If 3^^^^3 people are in danger, the AI wishes to believe 3^^^^3 people are in danger
This isn’t about beliefs, this is about decisions. The process of epistemic rationality needn’t be modified, only the process of instrumental rationality. Regardless of how much probability the AI assigns to the danger for 3^^^^3 people, it needn’t be the right choice to decide based on a mere probability of such danger multiplied to the disutility of the harm done.
Saving 3^^^^3 people is more than worth a bit of vulnerability to blackmail. If 3^^^^3 people are in danger, the AI wishes to believe 3^^^^3 people are in danger and in that case “never surrender to blackmail” is a strictly worse strategy.
Unless having the decision process that surrenders to blackmail and being known to have it is what will put these people in danger in the first place. In that case, either you modify your decision process so that you precommit to not surrender to blackmail and prove it to other people in advance, or pretend to not surrender and submit to individual blackmails if enough secrecy of such submission can be ensured so that future agents won’t be likely to be encouraged to blackmail.

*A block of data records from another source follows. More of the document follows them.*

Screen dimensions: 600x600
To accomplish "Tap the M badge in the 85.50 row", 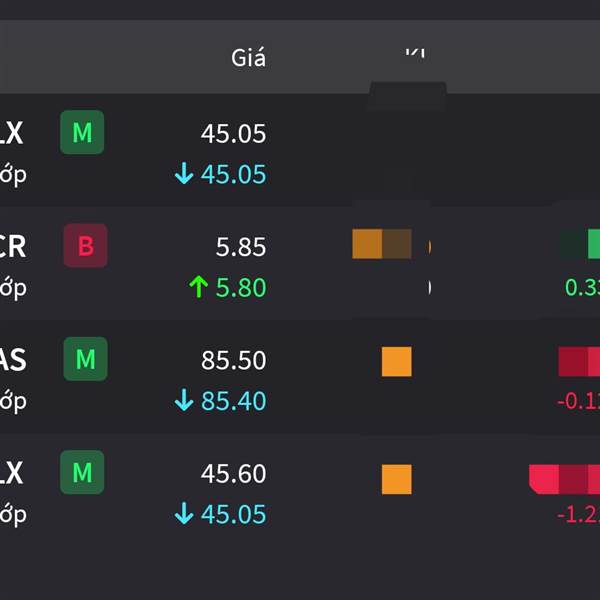I will (85, 359).
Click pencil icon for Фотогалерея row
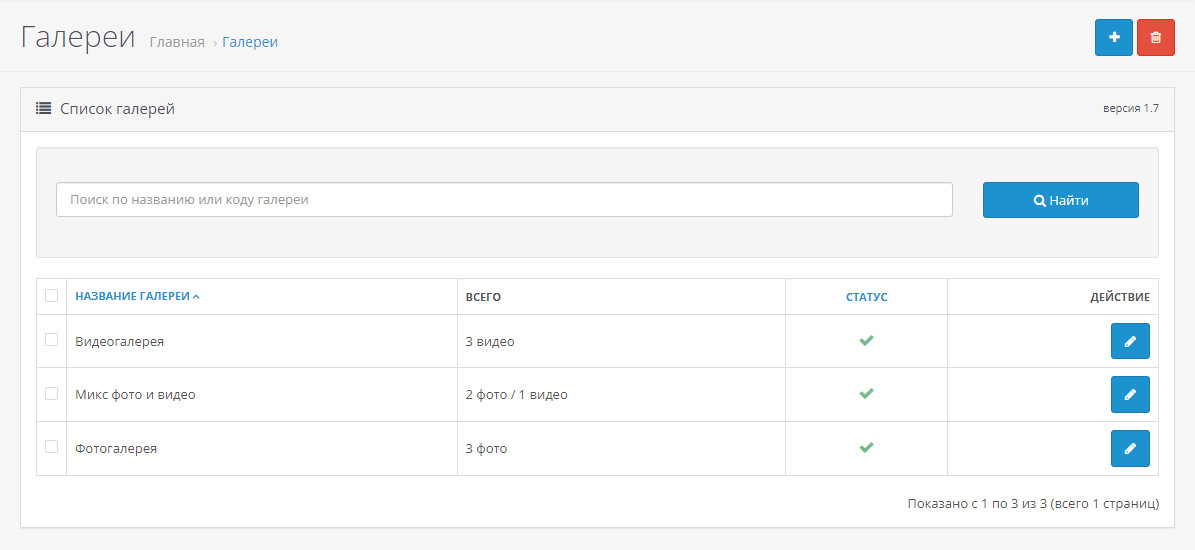This screenshot has height=550, width=1195. point(1130,448)
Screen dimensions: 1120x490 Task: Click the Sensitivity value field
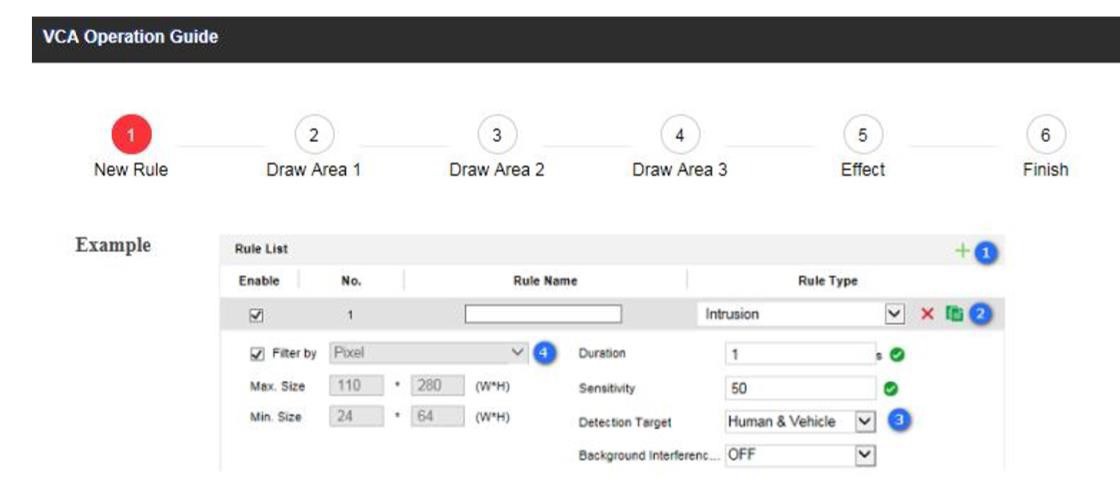click(x=800, y=388)
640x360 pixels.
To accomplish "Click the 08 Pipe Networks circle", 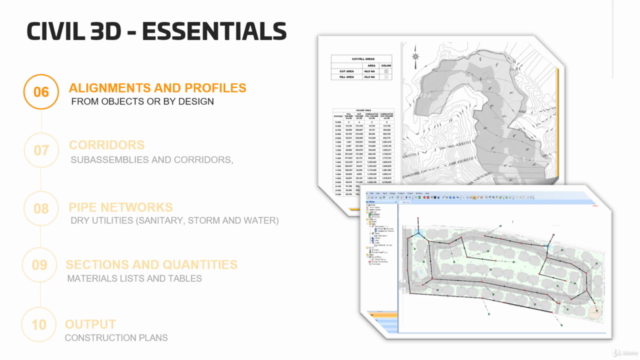I will [x=41, y=209].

But this was just an example of an alternate decision theory, e.g. one that had hardwired exceptions against blackmail. I’m not actually saying it need be anything as absolute or simple as that—if it were as simple as that I’d have solved the Pascal’s Mugger problem by saying “TDT plus don’t submit to blackmail” instead of saying “weigh against your decision process by a factor proportional to its exploitability potential”
We seem to be thinking of slightly different problems. I wasn’t thinking of the mugger’s decision to blackmail you as dependent on their estimate that you will give in. There are possible muggers who will blackmail you regardless of your decision theory and refusing to submit to blackmail would cause them to produce large negative utilities.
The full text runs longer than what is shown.